_What you need to do_.
Every record here needs to be retyped exactly.

_Given records_.
%%
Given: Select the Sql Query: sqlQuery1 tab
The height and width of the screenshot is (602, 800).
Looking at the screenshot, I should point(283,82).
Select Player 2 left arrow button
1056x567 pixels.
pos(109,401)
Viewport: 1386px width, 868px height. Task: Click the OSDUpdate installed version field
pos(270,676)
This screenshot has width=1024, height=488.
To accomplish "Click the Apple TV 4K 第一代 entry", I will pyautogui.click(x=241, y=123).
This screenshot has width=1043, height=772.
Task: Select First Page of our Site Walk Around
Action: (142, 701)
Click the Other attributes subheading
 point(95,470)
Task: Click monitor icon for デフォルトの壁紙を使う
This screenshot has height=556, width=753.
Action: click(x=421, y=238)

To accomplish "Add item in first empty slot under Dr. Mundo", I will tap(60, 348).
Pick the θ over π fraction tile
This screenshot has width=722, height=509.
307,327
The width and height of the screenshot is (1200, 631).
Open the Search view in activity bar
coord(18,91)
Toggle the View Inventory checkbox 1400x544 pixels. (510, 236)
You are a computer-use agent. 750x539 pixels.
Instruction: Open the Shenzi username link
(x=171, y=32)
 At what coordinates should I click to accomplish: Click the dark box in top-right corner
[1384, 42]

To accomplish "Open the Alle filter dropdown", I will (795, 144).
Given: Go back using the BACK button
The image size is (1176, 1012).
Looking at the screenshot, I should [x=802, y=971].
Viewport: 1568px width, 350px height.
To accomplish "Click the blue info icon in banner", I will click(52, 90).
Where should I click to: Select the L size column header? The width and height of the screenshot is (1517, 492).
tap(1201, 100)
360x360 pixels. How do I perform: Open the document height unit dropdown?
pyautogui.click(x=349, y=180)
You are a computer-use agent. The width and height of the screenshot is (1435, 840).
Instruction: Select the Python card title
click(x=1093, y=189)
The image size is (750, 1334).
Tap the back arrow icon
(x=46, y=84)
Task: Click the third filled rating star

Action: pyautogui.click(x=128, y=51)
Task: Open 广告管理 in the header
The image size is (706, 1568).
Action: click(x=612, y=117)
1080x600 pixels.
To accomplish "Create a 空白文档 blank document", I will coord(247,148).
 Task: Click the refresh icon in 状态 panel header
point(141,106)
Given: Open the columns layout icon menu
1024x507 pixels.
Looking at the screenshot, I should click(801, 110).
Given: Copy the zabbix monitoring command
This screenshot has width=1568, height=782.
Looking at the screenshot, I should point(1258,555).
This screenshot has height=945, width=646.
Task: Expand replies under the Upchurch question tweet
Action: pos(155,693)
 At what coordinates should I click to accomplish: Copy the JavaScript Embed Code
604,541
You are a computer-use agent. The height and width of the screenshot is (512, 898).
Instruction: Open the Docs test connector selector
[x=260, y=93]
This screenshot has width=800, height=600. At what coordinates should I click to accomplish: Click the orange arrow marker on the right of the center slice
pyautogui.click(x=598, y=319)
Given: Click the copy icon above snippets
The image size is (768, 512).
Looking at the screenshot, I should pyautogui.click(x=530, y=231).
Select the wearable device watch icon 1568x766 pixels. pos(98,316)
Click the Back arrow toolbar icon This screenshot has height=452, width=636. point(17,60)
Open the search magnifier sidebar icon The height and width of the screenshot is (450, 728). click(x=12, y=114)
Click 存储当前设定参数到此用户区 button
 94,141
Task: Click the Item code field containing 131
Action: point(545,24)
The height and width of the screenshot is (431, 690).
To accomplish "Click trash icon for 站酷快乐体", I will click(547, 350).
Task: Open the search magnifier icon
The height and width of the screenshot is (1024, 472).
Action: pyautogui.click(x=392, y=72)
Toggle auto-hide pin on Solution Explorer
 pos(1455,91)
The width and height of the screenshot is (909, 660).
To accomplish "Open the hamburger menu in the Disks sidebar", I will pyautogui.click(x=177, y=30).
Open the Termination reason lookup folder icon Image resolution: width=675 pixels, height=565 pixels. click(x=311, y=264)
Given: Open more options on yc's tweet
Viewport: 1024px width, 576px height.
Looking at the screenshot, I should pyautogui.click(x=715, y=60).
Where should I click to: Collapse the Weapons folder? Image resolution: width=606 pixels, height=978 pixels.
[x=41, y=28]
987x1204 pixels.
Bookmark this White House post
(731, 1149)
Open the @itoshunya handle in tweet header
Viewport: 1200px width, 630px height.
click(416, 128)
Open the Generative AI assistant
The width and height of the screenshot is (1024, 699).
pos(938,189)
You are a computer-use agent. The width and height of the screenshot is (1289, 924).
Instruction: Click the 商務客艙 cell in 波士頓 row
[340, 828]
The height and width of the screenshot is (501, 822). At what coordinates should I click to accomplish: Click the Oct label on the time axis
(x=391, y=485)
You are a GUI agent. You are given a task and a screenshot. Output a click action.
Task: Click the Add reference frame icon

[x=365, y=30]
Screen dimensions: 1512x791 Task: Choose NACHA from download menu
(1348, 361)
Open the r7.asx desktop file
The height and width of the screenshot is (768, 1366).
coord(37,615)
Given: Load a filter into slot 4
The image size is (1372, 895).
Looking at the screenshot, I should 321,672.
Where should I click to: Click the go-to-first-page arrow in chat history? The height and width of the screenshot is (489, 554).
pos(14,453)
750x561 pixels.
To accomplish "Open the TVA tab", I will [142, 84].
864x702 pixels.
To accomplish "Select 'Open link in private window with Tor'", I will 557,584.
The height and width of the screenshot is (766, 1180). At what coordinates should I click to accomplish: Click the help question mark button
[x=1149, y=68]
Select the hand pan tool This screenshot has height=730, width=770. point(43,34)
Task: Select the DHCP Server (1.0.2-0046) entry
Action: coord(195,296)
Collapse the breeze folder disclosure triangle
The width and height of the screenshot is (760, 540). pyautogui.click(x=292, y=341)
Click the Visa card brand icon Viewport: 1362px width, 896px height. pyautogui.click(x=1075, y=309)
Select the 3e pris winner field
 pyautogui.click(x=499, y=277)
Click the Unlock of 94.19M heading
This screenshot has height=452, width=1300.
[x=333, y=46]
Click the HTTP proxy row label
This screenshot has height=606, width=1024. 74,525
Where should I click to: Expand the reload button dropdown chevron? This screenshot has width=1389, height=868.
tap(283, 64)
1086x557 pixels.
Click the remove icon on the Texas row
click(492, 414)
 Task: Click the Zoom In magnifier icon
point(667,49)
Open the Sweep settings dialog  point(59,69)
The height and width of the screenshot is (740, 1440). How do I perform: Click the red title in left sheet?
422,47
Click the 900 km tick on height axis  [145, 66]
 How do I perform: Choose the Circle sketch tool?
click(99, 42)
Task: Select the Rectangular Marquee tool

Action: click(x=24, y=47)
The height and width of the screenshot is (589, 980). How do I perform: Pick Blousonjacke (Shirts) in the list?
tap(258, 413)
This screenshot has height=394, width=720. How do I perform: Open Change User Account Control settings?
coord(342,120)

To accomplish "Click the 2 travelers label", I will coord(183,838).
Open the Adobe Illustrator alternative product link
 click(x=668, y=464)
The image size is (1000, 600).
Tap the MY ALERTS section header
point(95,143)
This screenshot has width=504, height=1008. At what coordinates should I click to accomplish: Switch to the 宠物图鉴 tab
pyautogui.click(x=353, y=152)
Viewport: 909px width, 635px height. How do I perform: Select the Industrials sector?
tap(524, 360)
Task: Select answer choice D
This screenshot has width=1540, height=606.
%%
_Output for this task_.
Given: Select the Sql Query: sqlQuery1 tab
The height and width of the screenshot is (602, 800).
Looking at the screenshot, I should point(283,82).
Select Player 2 left arrow button
1056x567 pixels.
pos(109,401)
Viewport: 1386px width, 868px height. Task: Click the OSDUpdate installed version field
pos(270,676)
This screenshot has width=1024, height=488.
To accomplish "Click the Apple TV 4K 第一代 entry", I will pyautogui.click(x=241, y=123).
This screenshot has width=1043, height=772.
Task: Select First Page of our Site Walk Around
Action: (142, 701)
Click the Other attributes subheading
 point(95,470)
Task: Click monitor icon for デフォルトの壁紙を使う
This screenshot has height=556, width=753.
Action: click(x=421, y=238)

To accomplish "Add item in first empty slot under Dr. Mundo", I will tap(60, 348).
Pick the θ over π fraction tile
This screenshot has width=722, height=509.
307,327
The width and height of the screenshot is (1200, 631).
Open the Search view in activity bar
coord(18,91)
Toggle the View Inventory checkbox 1400x544 pixels. (510, 236)
You are a computer-use agent. 750x539 pixels.
Instruction: Open the Shenzi username link
(x=171, y=32)
 At what coordinates should I click to accomplish: Click the dark box in top-right corner
[1384, 42]

To accomplish "Open the Alle filter dropdown", I will (795, 144).
Given: Go back using the BACK button
The image size is (1176, 1012).
Looking at the screenshot, I should [x=802, y=971].
Viewport: 1568px width, 350px height.
To accomplish "Click the blue info icon in banner", I will click(52, 90).
Where should I click to: Select the L size column header? The width and height of the screenshot is (1517, 492).
tap(1201, 100)
360x360 pixels. How do I perform: Open the document height unit dropdown?
pyautogui.click(x=349, y=180)
You are a computer-use agent. The width and height of the screenshot is (1435, 840).
Instruction: Select the Python card title
click(x=1093, y=189)
The image size is (750, 1334).
Tap the back arrow icon
(x=46, y=84)
Task: Click the third filled rating star

Action: pyautogui.click(x=128, y=51)
Task: Open 广告管理 in the header
The image size is (706, 1568).
Action: click(x=612, y=117)
1080x600 pixels.
To accomplish "Create a 空白文档 blank document", I will coord(247,148).
 Task: Click the refresh icon in 状态 panel header
point(141,106)
Given: Open the columns layout icon menu
1024x507 pixels.
Looking at the screenshot, I should click(801, 110).
Given: Copy the zabbix monitoring command
This screenshot has width=1568, height=782.
Looking at the screenshot, I should point(1258,555).
This screenshot has height=945, width=646.
Task: Expand replies under the Upchurch question tweet
Action: pos(155,693)
 At what coordinates should I click to accomplish: Copy the JavaScript Embed Code
604,541
You are a computer-use agent. The height and width of the screenshot is (512, 898).
Instruction: Open the Docs test connector selector
[x=260, y=93]
This screenshot has width=800, height=600. At what coordinates should I click to accomplish: Click the orange arrow marker on the right of the center slice
pyautogui.click(x=598, y=319)
Given: Click the copy icon above snippets
The image size is (768, 512).
Looking at the screenshot, I should pyautogui.click(x=530, y=231).
Select the wearable device watch icon 1568x766 pixels. pos(98,316)
Click the Back arrow toolbar icon This screenshot has height=452, width=636. point(17,60)
Open the search magnifier sidebar icon The height and width of the screenshot is (450, 728). click(x=12, y=114)
Click 存储当前设定参数到此用户区 button
 94,141
Task: Click the Item code field containing 131
Action: point(545,24)
The height and width of the screenshot is (431, 690).
To accomplish "Click trash icon for 站酷快乐体", I will click(547, 350).
Task: Open the search magnifier icon
The height and width of the screenshot is (1024, 472).
Action: pyautogui.click(x=392, y=72)
Toggle auto-hide pin on Solution Explorer
 pos(1455,91)
The width and height of the screenshot is (909, 660).
To accomplish "Open the hamburger menu in the Disks sidebar", I will pyautogui.click(x=177, y=30).
Open the Termination reason lookup folder icon Image resolution: width=675 pixels, height=565 pixels. click(x=311, y=264)
Given: Open more options on yc's tweet
Viewport: 1024px width, 576px height.
Looking at the screenshot, I should pyautogui.click(x=715, y=60).
Where should I click to: Collapse the Weapons folder? Image resolution: width=606 pixels, height=978 pixels.
[x=41, y=28]
987x1204 pixels.
Bookmark this White House post
(731, 1149)
Open the @itoshunya handle in tweet header
Viewport: 1200px width, 630px height.
click(416, 128)
Open the Generative AI assistant
The width and height of the screenshot is (1024, 699).
pos(938,189)
You are a computer-use agent. The width and height of the screenshot is (1289, 924).
Instruction: Click the 商務客艙 cell in 波士頓 row
[340, 828]
The height and width of the screenshot is (501, 822). At what coordinates should I click to accomplish: Click the Oct label on the time axis
(x=391, y=485)
You are a GUI agent. You are given a task and a screenshot. Output a click action.
Task: Click the Add reference frame icon

[x=365, y=30]
Screen dimensions: 1512x791 Task: Choose NACHA from download menu
(1348, 361)
Open the r7.asx desktop file
The height and width of the screenshot is (768, 1366).
coord(37,615)
Given: Load a filter into slot 4
The image size is (1372, 895).
Looking at the screenshot, I should 321,672.
Where should I click to: Click the go-to-first-page arrow in chat history? The height and width of the screenshot is (489, 554).
pos(14,453)
750x561 pixels.
To accomplish "Open the TVA tab", I will [142, 84].
864x702 pixels.
To accomplish "Select 'Open link in private window with Tor'", I will 557,584.
The height and width of the screenshot is (766, 1180). At what coordinates should I click to accomplish: Click the help question mark button
[x=1149, y=68]
Select the hand pan tool This screenshot has height=730, width=770. point(43,34)
Task: Select the DHCP Server (1.0.2-0046) entry
Action: coord(195,296)
Collapse the breeze folder disclosure triangle
The width and height of the screenshot is (760, 540). pyautogui.click(x=292, y=341)
Click the Visa card brand icon Viewport: 1362px width, 896px height. pyautogui.click(x=1075, y=309)
Select the 3e pris winner field
 pyautogui.click(x=499, y=277)
Click the Unlock of 94.19M heading
This screenshot has height=452, width=1300.
[x=333, y=46]
Click the HTTP proxy row label
This screenshot has height=606, width=1024. 74,525
Where should I click to: Expand the reload button dropdown chevron? This screenshot has width=1389, height=868.
tap(283, 64)
1086x557 pixels.
Click the remove icon on the Texas row
click(492, 414)
 Task: Click the Zoom In magnifier icon
point(667,49)
Open the Sweep settings dialog  point(59,69)
The height and width of the screenshot is (740, 1440). How do I perform: Click the red title in left sheet?
422,47
Click the 900 km tick on height axis  [145, 66]
 How do I perform: Choose the Circle sketch tool?
click(99, 42)
Task: Select the Rectangular Marquee tool

Action: click(x=24, y=47)
The height and width of the screenshot is (589, 980). How do I perform: Pick Blousonjacke (Shirts) in the list?
tap(258, 413)
This screenshot has height=394, width=720. How do I perform: Open Change User Account Control settings?
coord(342,120)

To accomplish "Click the 2 travelers label", I will coord(183,838).
Open the Adobe Illustrator alternative product link
 click(x=668, y=464)
The image size is (1000, 600).
Tap the MY ALERTS section header
point(95,143)
This screenshot has width=504, height=1008. At what coordinates should I click to accomplish: Switch to the 宠物图鉴 tab
pyautogui.click(x=353, y=152)
Viewport: 909px width, 635px height. How do I perform: Select the Industrials sector?
tap(524, 360)
Task: Select answer choice D
This screenshot has width=1540, height=606.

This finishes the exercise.